— TEXTE SUPPORT —
* * * *
Ils sont nos plus proches parents biologiques et pourtant, 60 % des primates sont menacés d’extinction en raison de la dévastation résultant des activités humaines. « La vérité, c’est que nous sommes à un moment critique pour un grand nombre de ces créatures », juge Paul Garber, professeur d’anthropologie à l’Université d’Illinois, principal coauteur avec Alejandro Estrada, de l’université nationale autonome de Mexico.
Les singes ne sont pas les seuls menacés. Jamais la planète n’a perdu ses espèces animales et végétales à un rythme aussi effréné depuis la dernière extinction de masse, il y a soixante-six millions d’années, celle des dinosaures. La rapidité de disparition est cent fois supérieure à ce qu’on a observé dans le passé. Les scientifiques parlent désormais de « sixième extinction de masse ». Plus de la moitié des vertébrés ont disparu en quarante ans. Les mammifères mythiques d’Afrique sont en péril. Le déclin des éléphants est spectaculaire. Le nombre de pachydermes vivant dans les savanes africaines a chuté de 30 % entre 2007 et 2014. Avant la colonisation, le continent comptait 20 millions d’éléphants, ils n’étaient plus que 1 million en 1970, il en reste moins de 400 000 aujourd’hui. Le sort des lions, léopards ou rhinocéros n’est guère plus enviable.
A chaque fois, les causes sont identiques. Destruction des habitats – sous l’effet de l’agriculture, de l’élevage, de l’exploitation du sous-sol –, chasse et braconnage, pollution et réchauffement climatique forment un cocktail mortel. L’impact de l’homme sur les milieux naturels ne va cesser de croître en raison d’une démographie galopante, tout particulièrement en Afrique.
* * * *
— CONSIGNES —
1: Selon le texte sur l'extinction des espèces, combien d'éléphants restait-il en Afrique en 1970 ?
2: Prolongez le texte sur l'extinction des espèces à partir de sa dernière phrase.

— DONNÉES ENREGISTRÉES —
* * * *
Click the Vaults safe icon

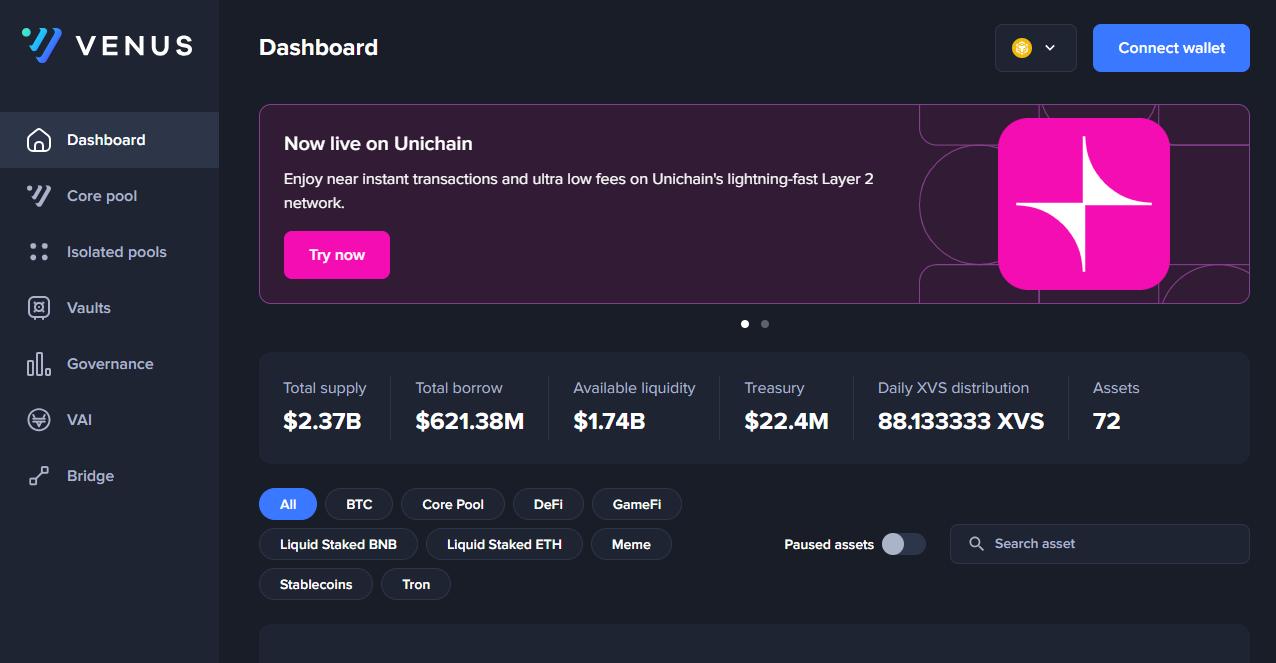(39, 308)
* * * *
— LISTE DES RÉPONSES —
1: 1 million.

2:
Des conséquences irréparables
Les alertes répétées des scientifiques n’y changent rien : le monde du vivant disparaît sous nos yeux. Les générations à venir ne verront sans doute les animaux sauvages que dans les zoos, ou à travers des images d’archives. Les conséquences en termes de biodiversité seront irréparables. Car la disparition de certaines espèces affecte l’ensemble des milieux, modifiant les relations de prédation, de compétition, de coopération entre animaux, ainsi que la chaîne alimentaire. C’est tout le fonctionnement des écosystèmes qui se trouve perturbé, menaçant ainsi les services qu’ils rendent aux populations humaines : pollinisation, productivité des terres, assainissement de l’air et de l’eau, ou encore stockage du CO2 par les forêts et les océans.
Que faire ? L’espèce humaine a édicté des règles prudentielles partout quand il s’agissait de protéger sa richesse notamment. Mais comment préserver le capital naturel ? Les experts recommandent d’établir une gouvernance équitable des ressources, qui n’exclut plus les populations locales les plus pauvres ; de s’attaquer véritablement aux trafics ; mais surtout de mieux produire et de consommer plus raisonnablement. Les humains peuvent encore ignorer le message des scientifiques, mais alors ils risquent de faire partie des espèces qui disparaîtront.